§ DIRECTIONS
One part of the entries below is wanted: the lines from the one containing "You are a GUI" through the one containing "Task: Click the iCloud Calendar app icon". Write those out exactly and nothing else.

§ EXERCISE MATERIALS
↓↓↓

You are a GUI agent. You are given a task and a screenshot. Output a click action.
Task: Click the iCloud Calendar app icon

↑↑↑
↓↓↓

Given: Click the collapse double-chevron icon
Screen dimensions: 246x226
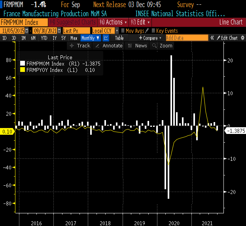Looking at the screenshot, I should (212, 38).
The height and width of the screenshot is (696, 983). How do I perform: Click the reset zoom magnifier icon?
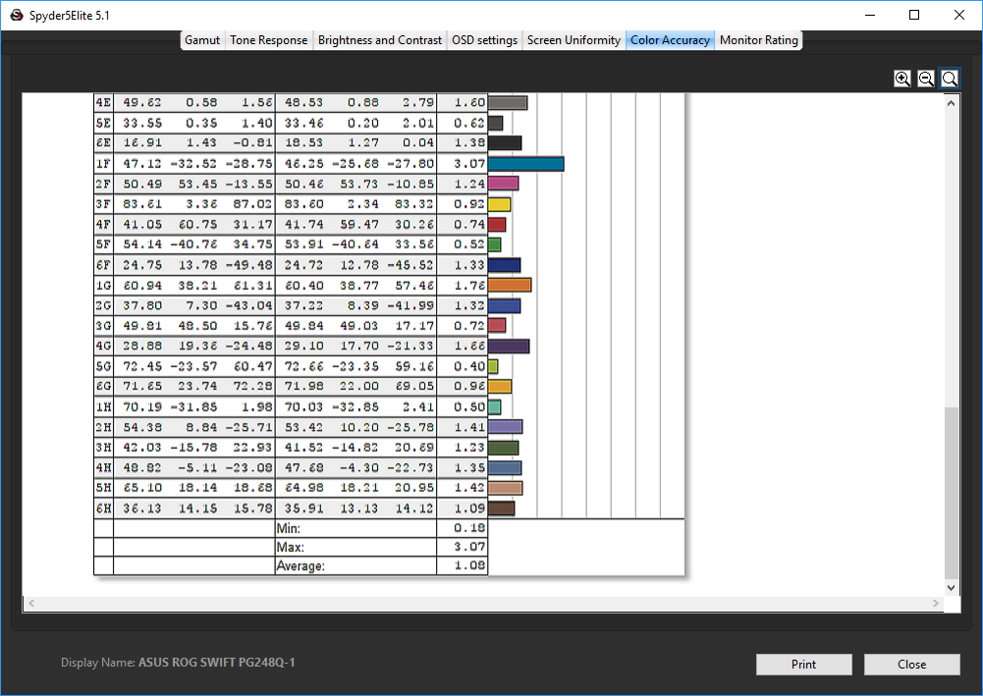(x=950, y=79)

↑↑↑
↓↓↓

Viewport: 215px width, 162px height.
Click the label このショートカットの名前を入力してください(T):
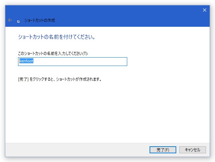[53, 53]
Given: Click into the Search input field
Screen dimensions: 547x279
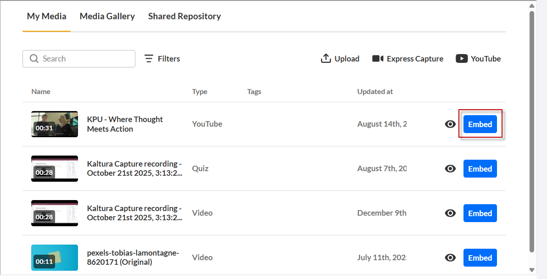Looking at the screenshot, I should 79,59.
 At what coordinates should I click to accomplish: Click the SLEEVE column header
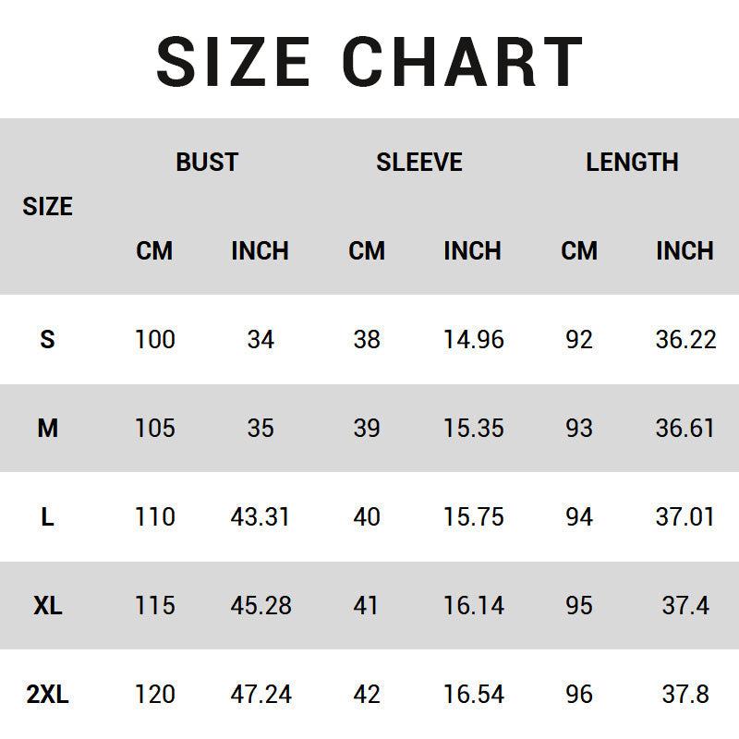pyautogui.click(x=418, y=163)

↑↑↑

§ SOLUTION BELOW
You are a GUI agent. You are given a task and a screenshot. Output a click action.
Task: Click the iCloud Calendar app icon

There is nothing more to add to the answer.